__Problem to solve__
From the line containing "Open the Monitor service dropdown" to the end of the records, print every line exactly, both ends included, and leave out the pictures.

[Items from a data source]
= Beginning of Section =
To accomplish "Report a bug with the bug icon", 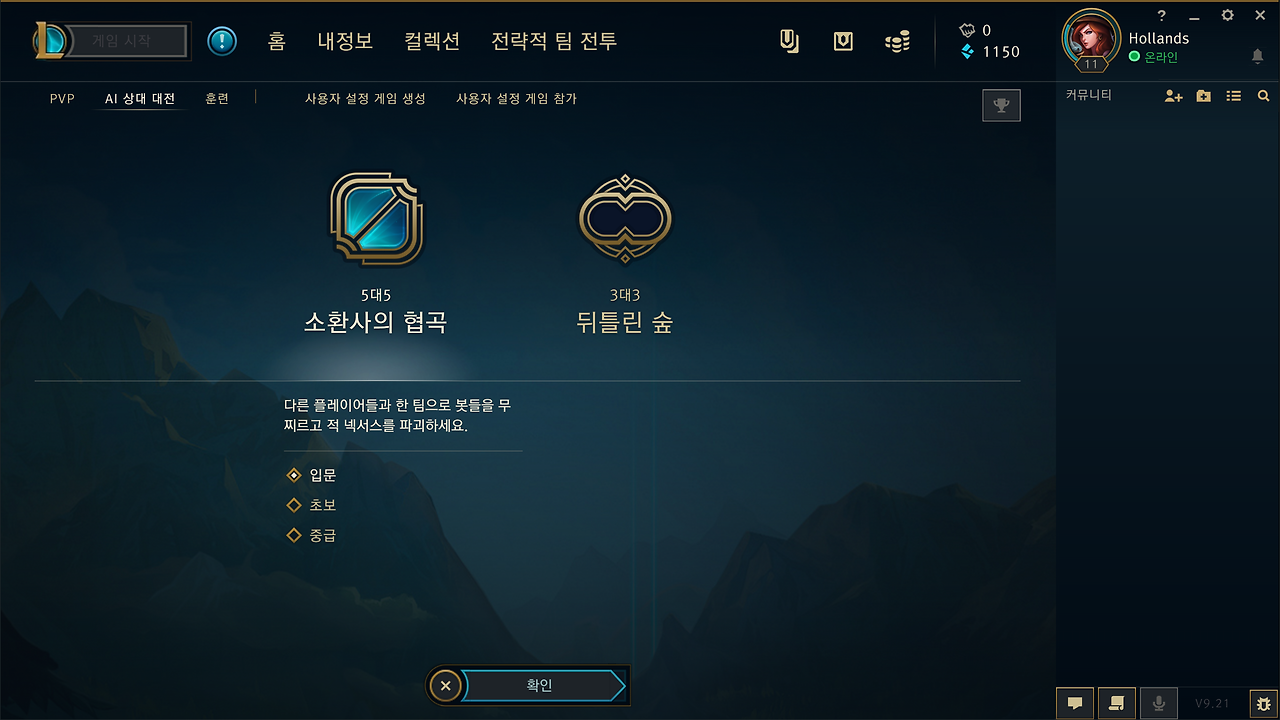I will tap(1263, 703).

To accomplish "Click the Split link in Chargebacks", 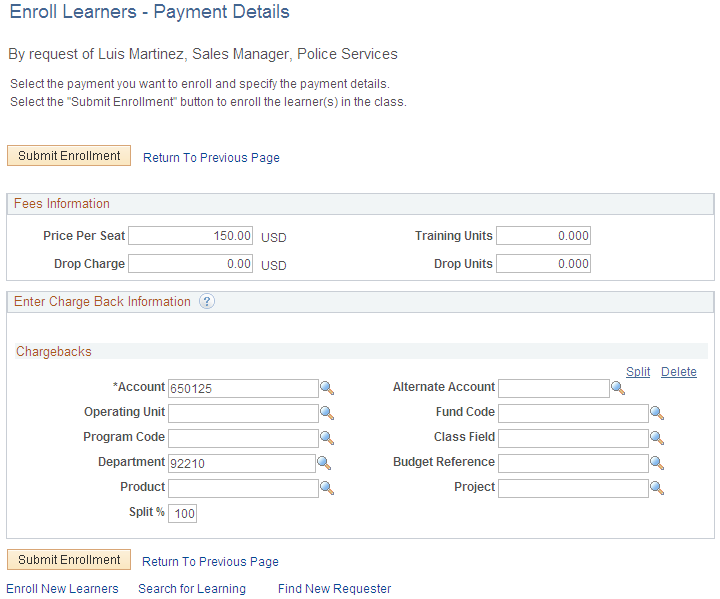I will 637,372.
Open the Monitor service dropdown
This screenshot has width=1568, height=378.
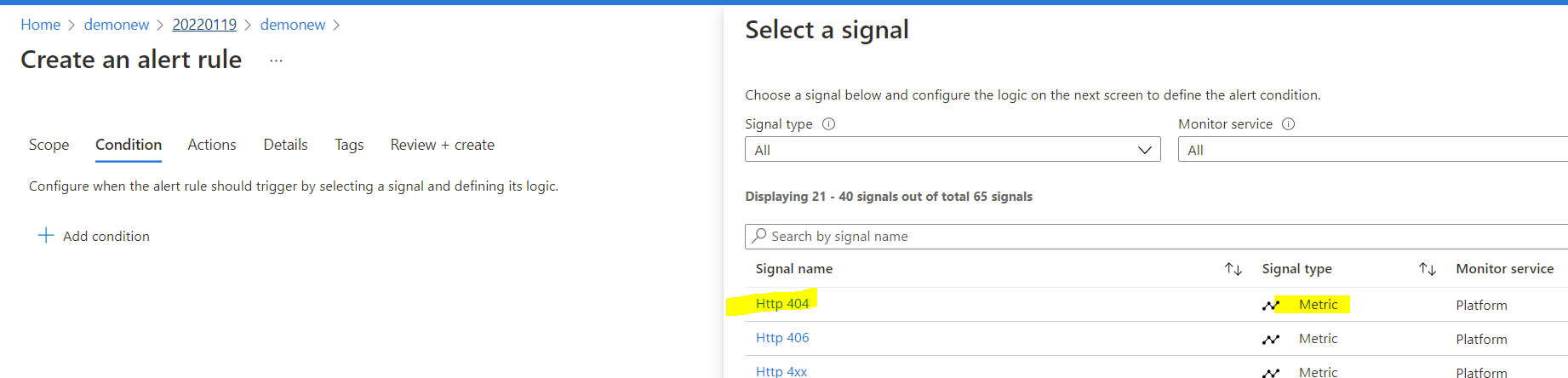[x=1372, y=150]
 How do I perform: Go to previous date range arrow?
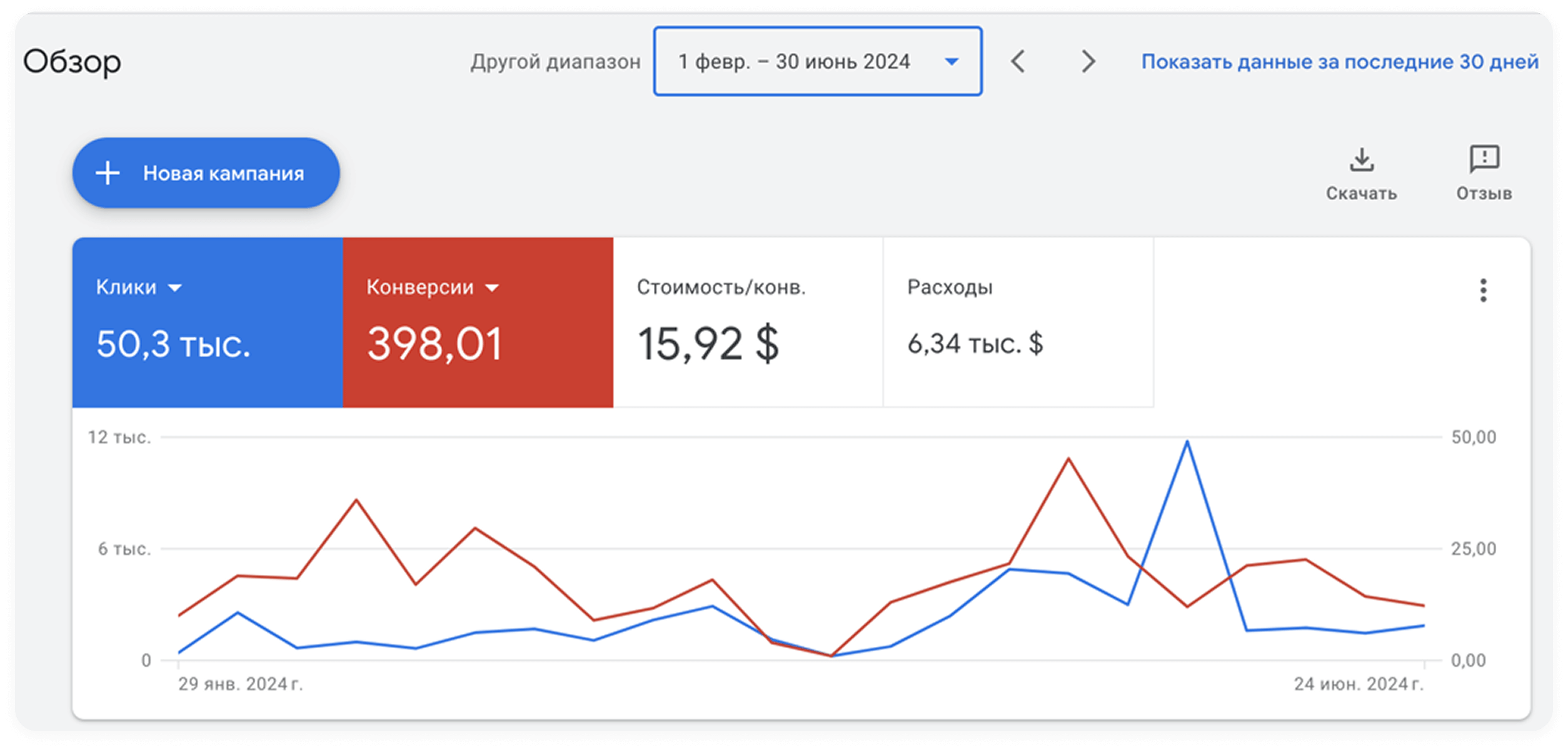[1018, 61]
= End of Section =
__Answer for the task__
Open the Monitor service dropdown
This screenshot has width=1568, height=378.
[x=1372, y=150]
 How do I perform: Go to previous date range arrow?
[1018, 61]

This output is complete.